I recently read about a pastor praying for one of the candidates and mentioning the prayers of the other party as being to another god.  Religion, in particular Christianity, always plays some role in presidential elections and politics in general.  But, this election seems to highlight more than ever a divide within Christianity which isn’t necessarily bad until it becomes a means for judging and condemning those who don’t share one’s  own views.  This is ironic in that Christianity is a religion that claims adherence to a Christ who preached love for enemies and forgiving those who have sinned against you.  Considering this justaposition between the Christian faith(s) being embodied in the presidential election and the faith espoused by Christ there is a need to deconstruct what passes for Christianity in the US. 

The revelation we find in Christ of a transcendent God who steps into our world and becomes one with it through the Incarnation of Jesus having taken on flesh thru the Virgin Mary challenges the notions, ideals and systems of belief found in much of American Christianity.  Starting with the Incarnation of Christ we are confronted with the Transcendent fused with humanity which deconstructs American idolatry by asking what are we putting our faith in?  What ideology have constructed based on our own self-centered notions of truth?  Have we recreated god in our own image(s)?  How can a Christian assume or infer that the Jesus an opposing political campaign is praying to is a different Jesus than the one they’re praying to? 

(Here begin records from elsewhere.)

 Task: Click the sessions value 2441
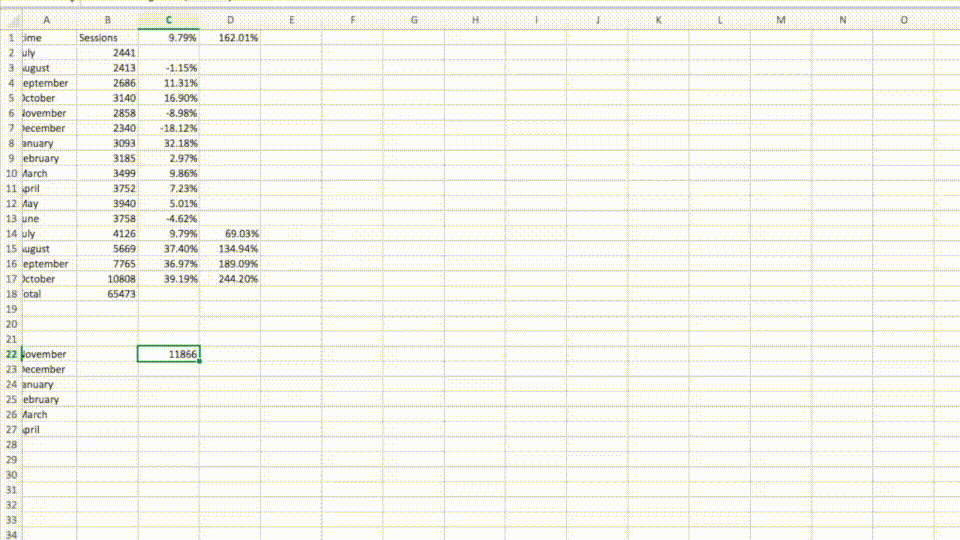pos(107,52)
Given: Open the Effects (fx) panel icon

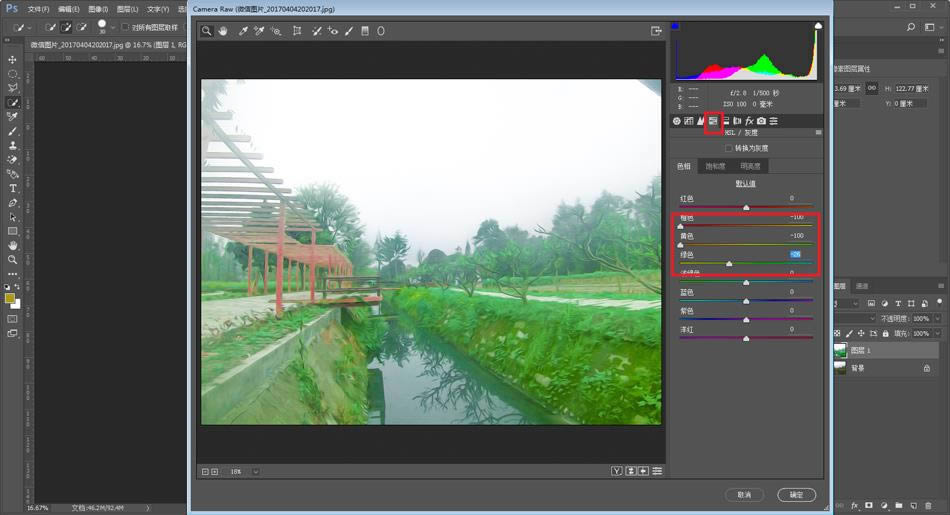Looking at the screenshot, I should [x=749, y=121].
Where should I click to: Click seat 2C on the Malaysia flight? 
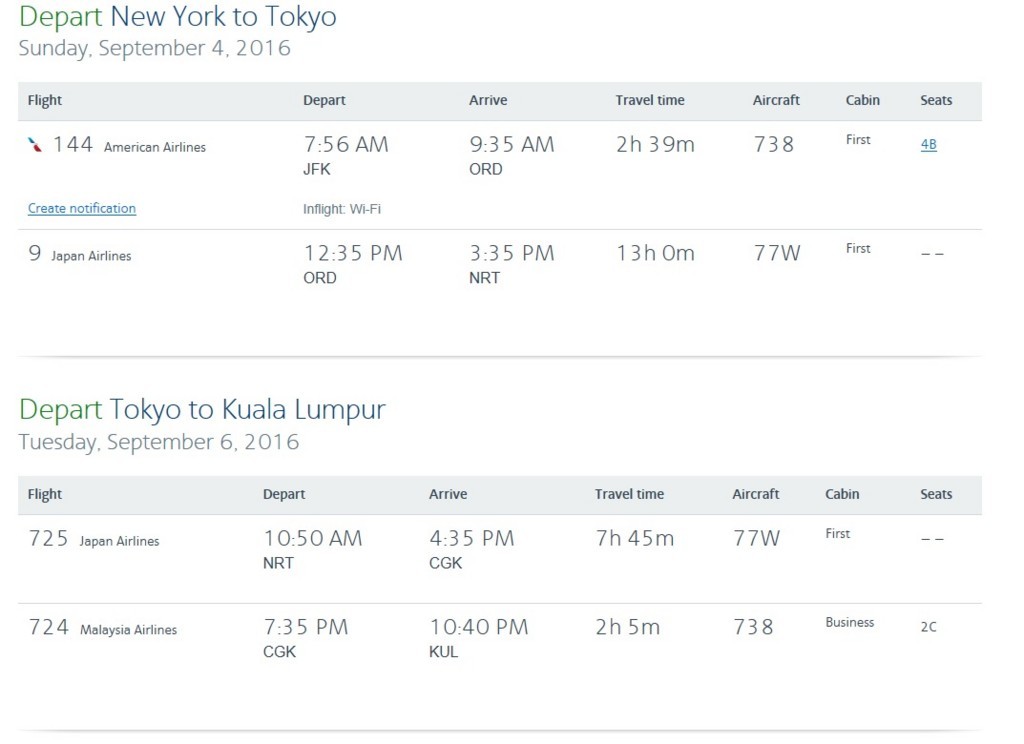[928, 628]
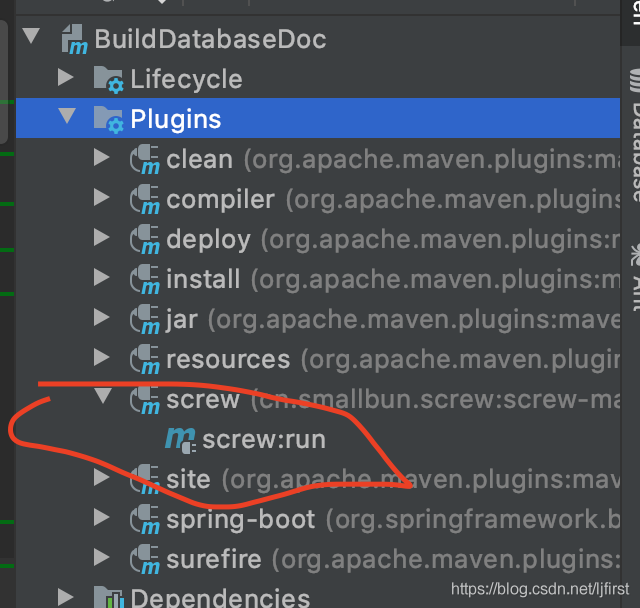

We can assume the other’s Christ is not our Christ if we have reduced him to an impersonal ideology void of the transforming power of the Incarnation and Resurrection.  The Christ of Scripture has taken on flesh and blood to conquer death and give new life to all humanity transcending economic, social, political or cultural barriers.  At the cross there is neither republican or democrat but raw humanity stripped of it’s ideology, religion, beliefs, prejudices and perspectives so that we stand naked before the God whose love is so powerful that it faces and conquers death even for those who are enemies of God.  This love transcends human efforts to do good and exposes all political systems as self-righteous means to power.  It’s not that the efforts of either or any political party don’t have good intentions because I think there is good in every religion and every political system.  But, every religion and political system also has greed and self-centered seeking after power to fulfill personal agendas; this is reality.  It’s also why Christianity should never identify with a political system but seek the welfare and good of all humanity and every part of the world. 

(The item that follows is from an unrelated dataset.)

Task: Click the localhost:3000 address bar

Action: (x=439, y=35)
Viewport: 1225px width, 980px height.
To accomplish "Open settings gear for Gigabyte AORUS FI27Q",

I think it’s time to put a challenge to Christianity especially those forms that use politics to promote their agenda.  Either preach the gospel of Christ where there is suffering on the way to the cross of death giving salvation and new life to the world in the living resurrection or shut up and stay out of politics.  The political bantering on the part of most religious groups in the election season is sickening, dangerous and a hinderance to the real issues facing the American people.  If Christianity can’t preach, reflect, reveal, uncover the true and living Christ who has conquered death to give hope and new life then what passes for Christianity is a shame and needs to be done away with. 

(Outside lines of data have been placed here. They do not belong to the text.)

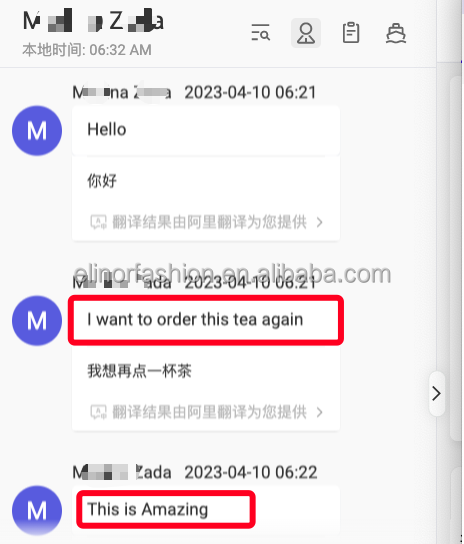Click avatar next to tea order message
The width and height of the screenshot is (464, 544).
(37, 321)
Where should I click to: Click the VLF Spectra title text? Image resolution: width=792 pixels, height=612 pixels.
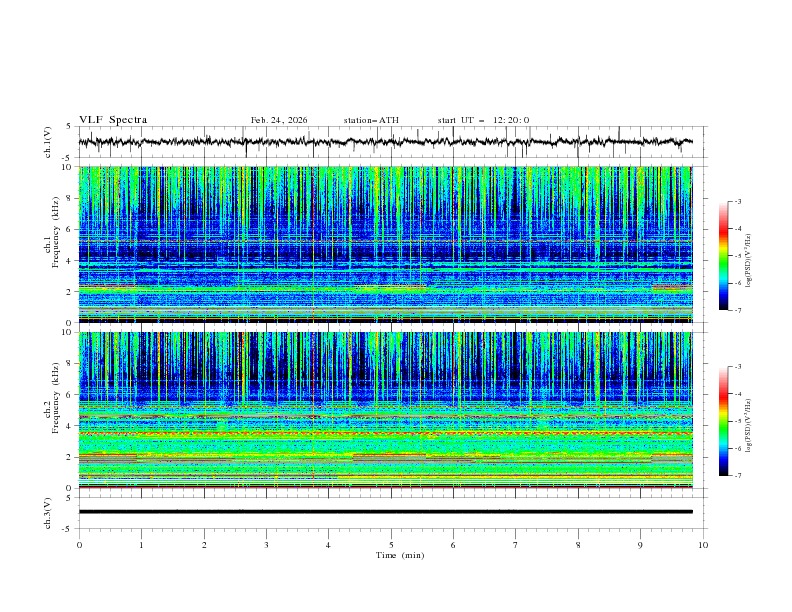pos(113,120)
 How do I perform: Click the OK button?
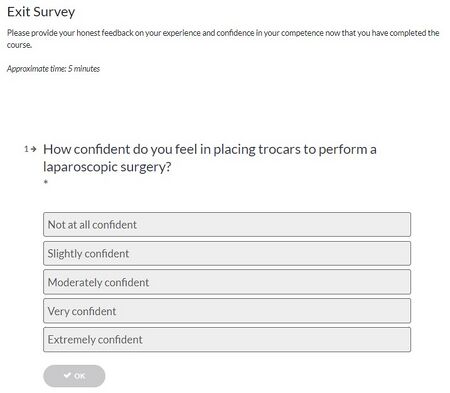74,376
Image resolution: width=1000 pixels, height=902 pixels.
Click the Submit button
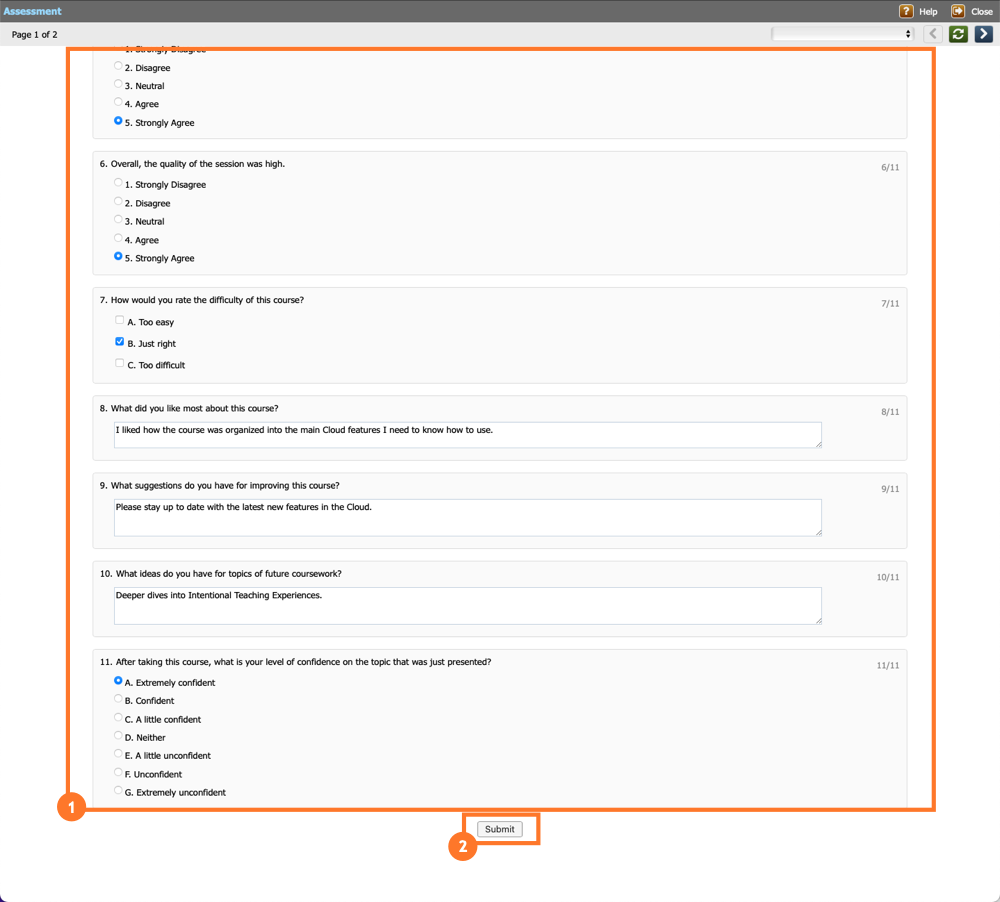[x=500, y=828]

Both candidates for president are making appeals to the Christian community and both candidates have different perspectives on faith issues and moral issues.  These differences or the candidates positions should never garner allegiance from any Christian who claims to follow the Christ who has transcended human barriers to create a community of people where there is no longer a division based on ethnicity or beliefs but one Body of Christ.  Instead it’s time for the church to challenge all political parties, regardless of their claims, to stand up for the poor, protect the widow and orphan, and stand for justice (not Quantomino bay style but Christ justice).  The church can only truly be prophetic in this cultural arena when it submits to no candidate but understands all candidates as being created in the image of God and worthy for office based on their abilities and calling.